I have been doing some thinking about my life and my circumstances. I am at a crossroads. I currently live in the Seattle area with my family and work at a grocery store. I am faltering at the store. I just had a bout of depression. My meds seem to be stabilized for now. And I am planning a trip to California at the end of February. And now my question is, Do I move to California for a year?
I am stuck. I haven't done much in my life to advance myself. My job doesn't feel fulfilling. I don't feel capable or competent at work. Something is so very off. I've been through the therapy. I have the meds. What if it's just the human condition? What if I just need to live?
I want to move to California, but that would be expensive. And troublesome for everyone involved. It would be dramatic.
So here I am in Washington. Just doing my thing. Waking up late. Working the bare minimum. Staying up late doing nothing. Watching instagram and YouTube shorts. I fill my days with shifts at the grocery store and plans with friends.
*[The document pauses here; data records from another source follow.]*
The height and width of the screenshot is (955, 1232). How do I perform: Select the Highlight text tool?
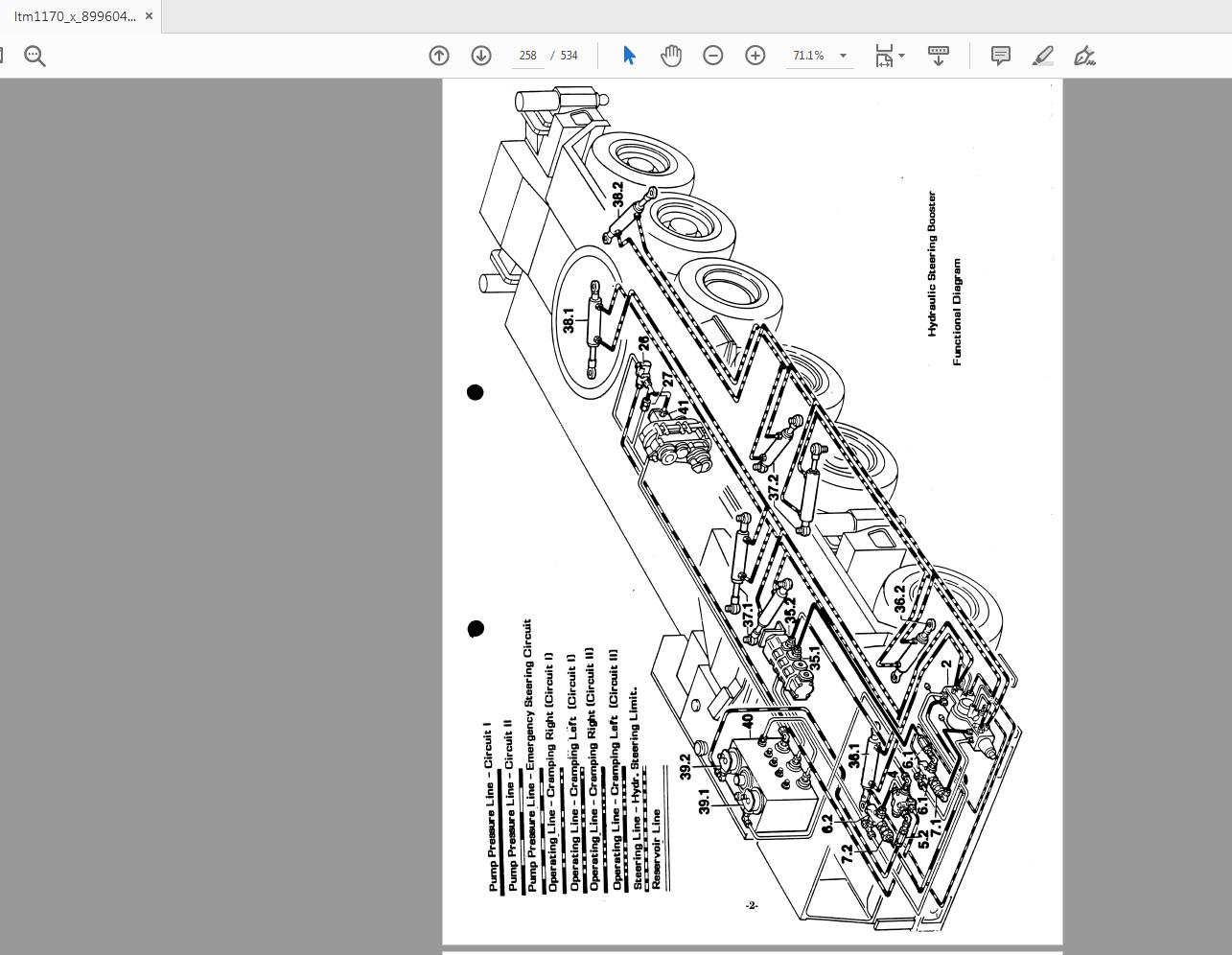point(1043,56)
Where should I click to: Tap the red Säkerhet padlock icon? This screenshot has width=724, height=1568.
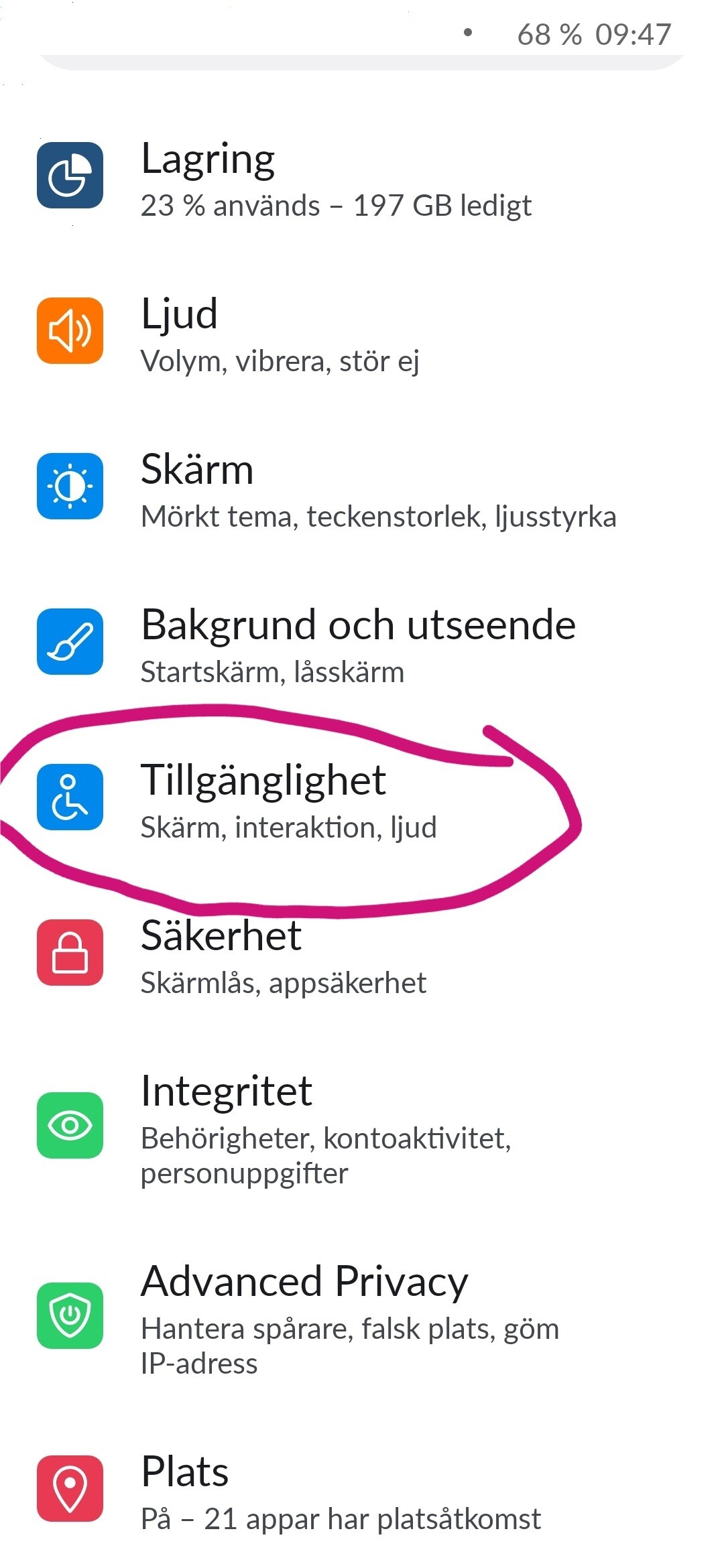[x=70, y=952]

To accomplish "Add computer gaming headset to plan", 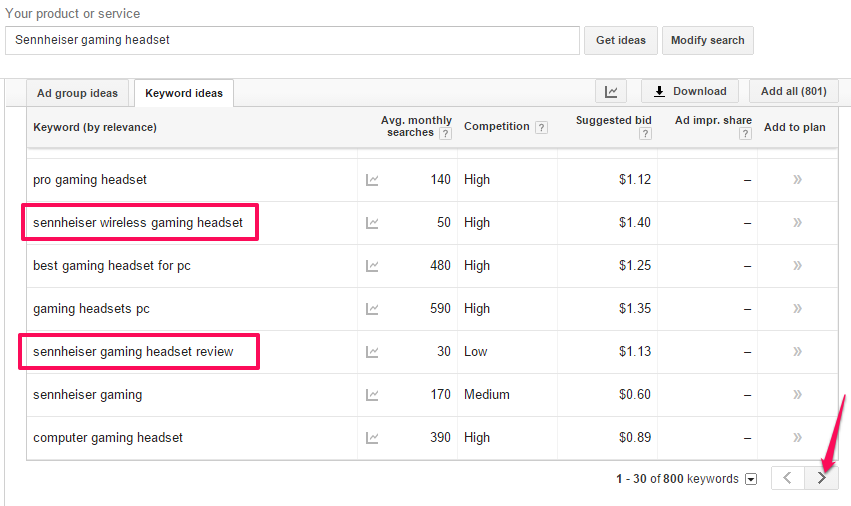I will (797, 438).
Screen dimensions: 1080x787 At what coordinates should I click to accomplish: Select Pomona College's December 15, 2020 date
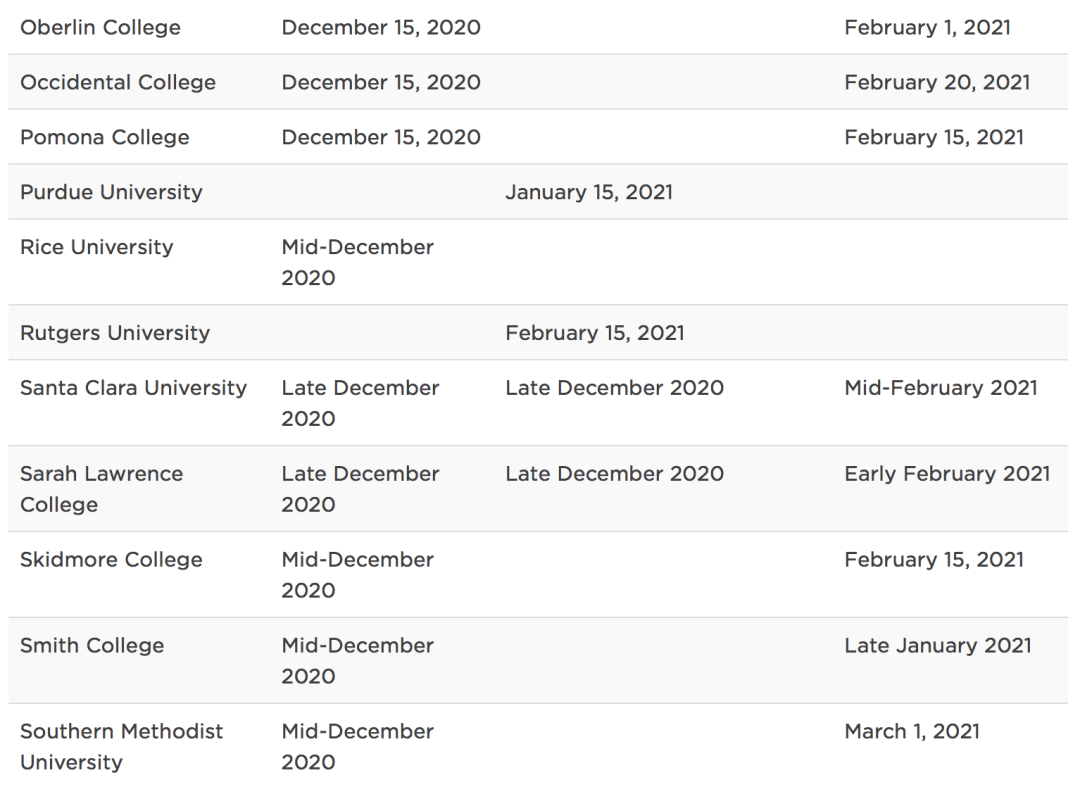(x=380, y=137)
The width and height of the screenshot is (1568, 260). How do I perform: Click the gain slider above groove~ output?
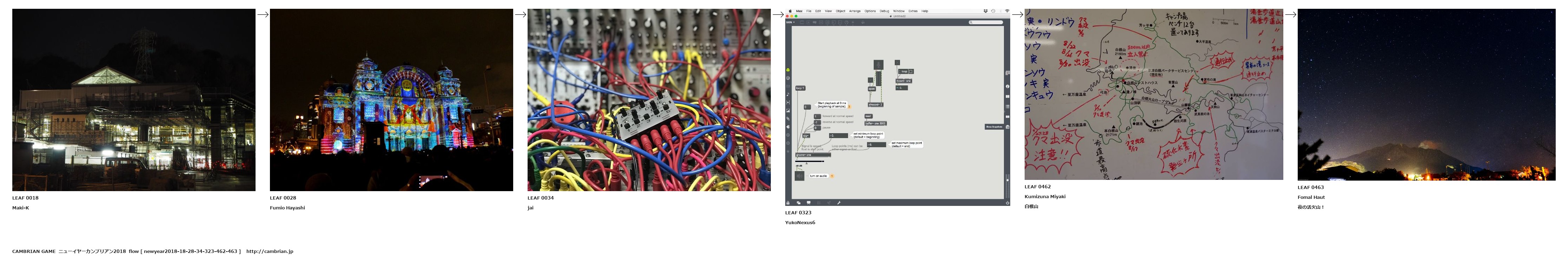coord(809,161)
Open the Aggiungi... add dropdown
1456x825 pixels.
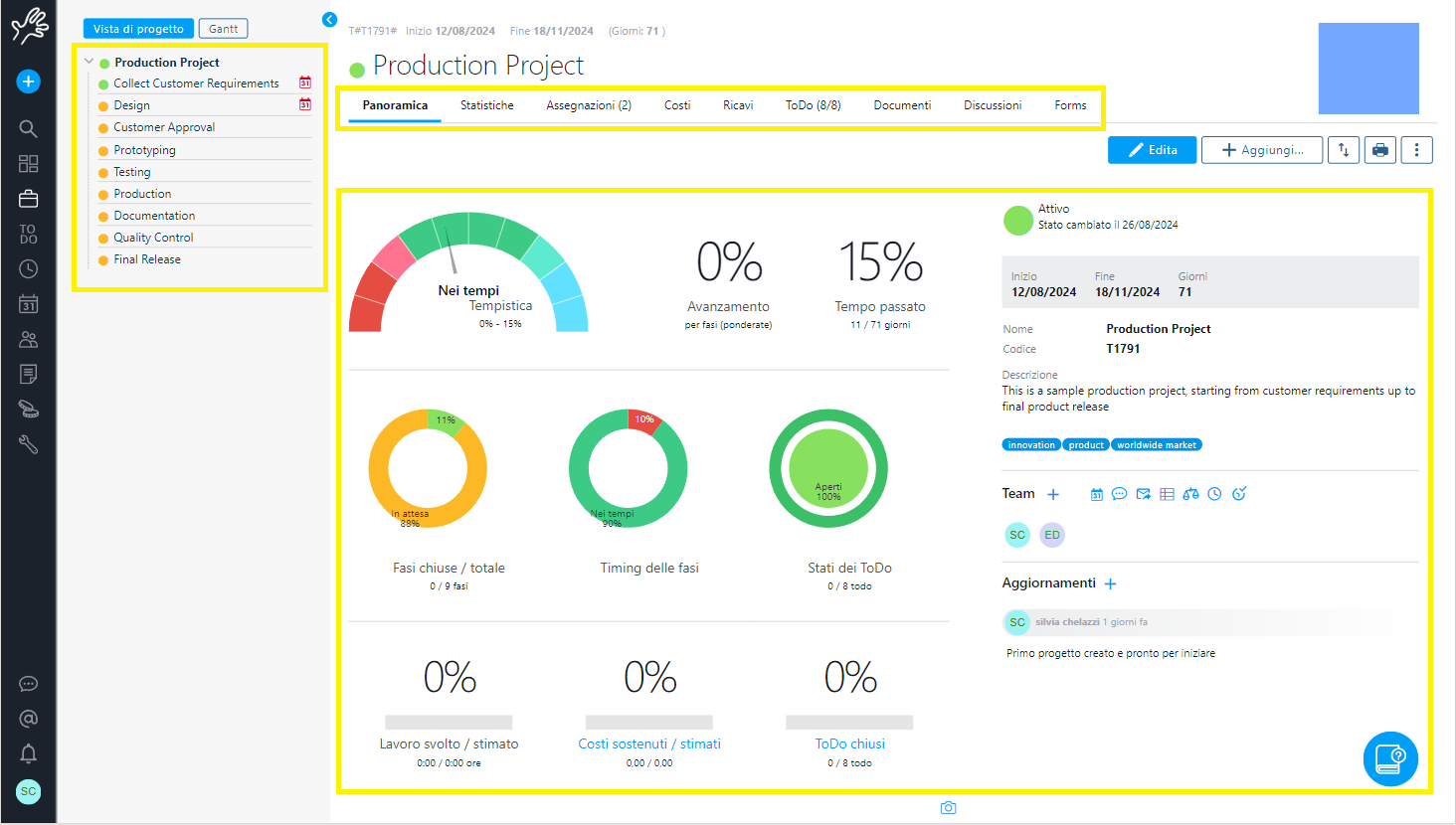(x=1261, y=150)
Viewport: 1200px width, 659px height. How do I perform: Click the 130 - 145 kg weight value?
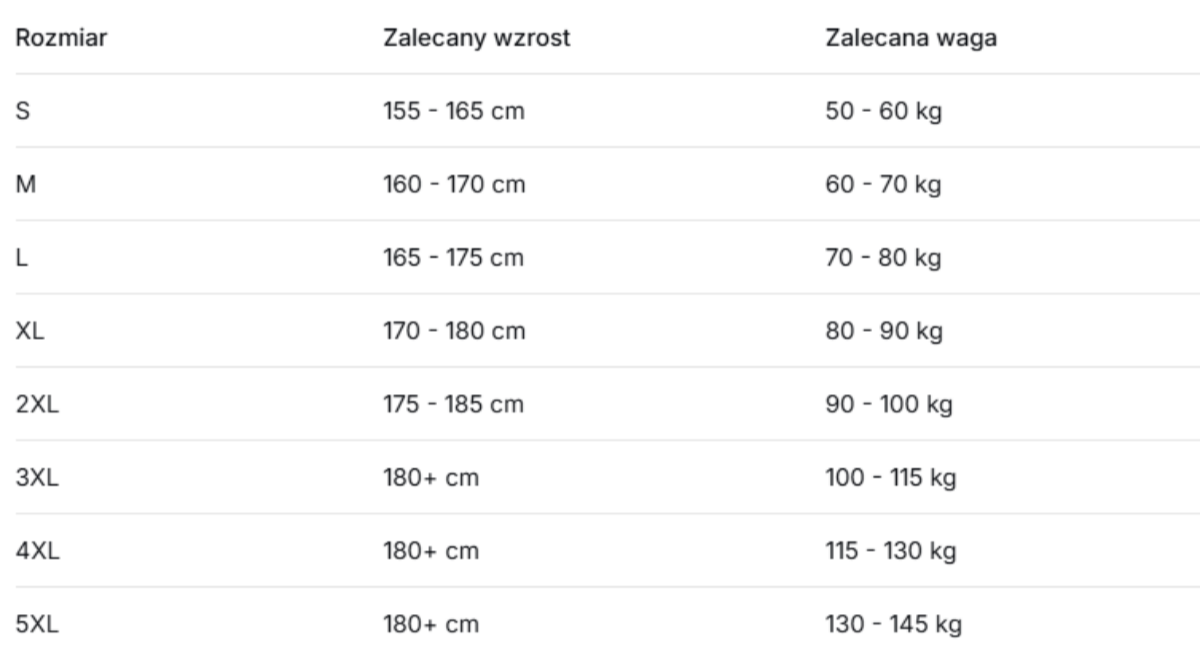[893, 625]
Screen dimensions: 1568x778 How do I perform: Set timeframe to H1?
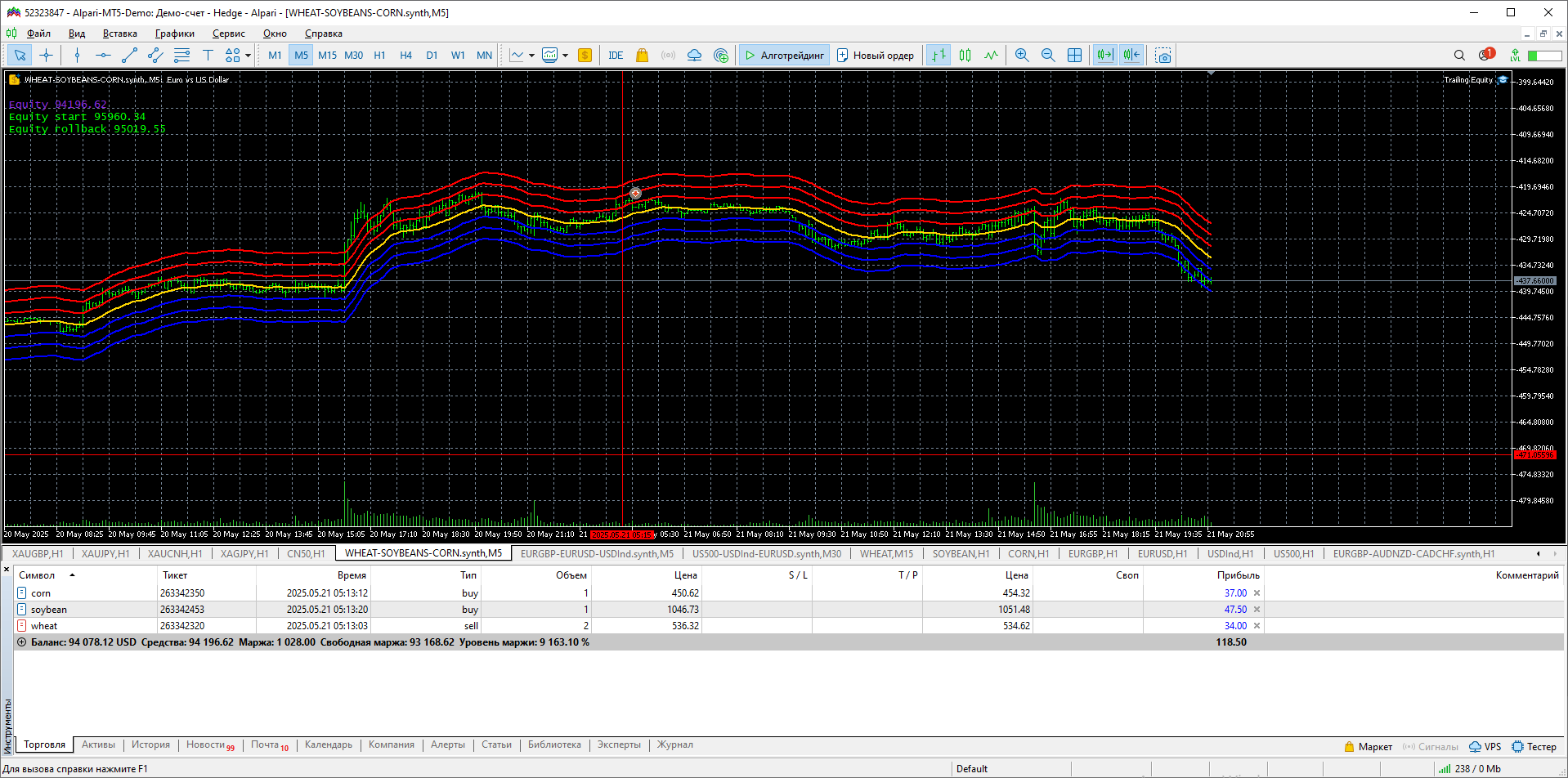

I could easily do this shit in California. So why don't I make a change? I've been in this stagnation for almost 10 years. When I was 17, I told myself: I would pursue what makes me happy, even if that scares me. And it's like, psychosis made everything null and void. I lost my humanity with it. I didn't respond to my feelings or listen to my instincts. I lost me. But what if I just lived?
I feel stuck because I feel like I am at the mercy of finances. But if I really sit down and hash it out, I wonder what I could accomplish.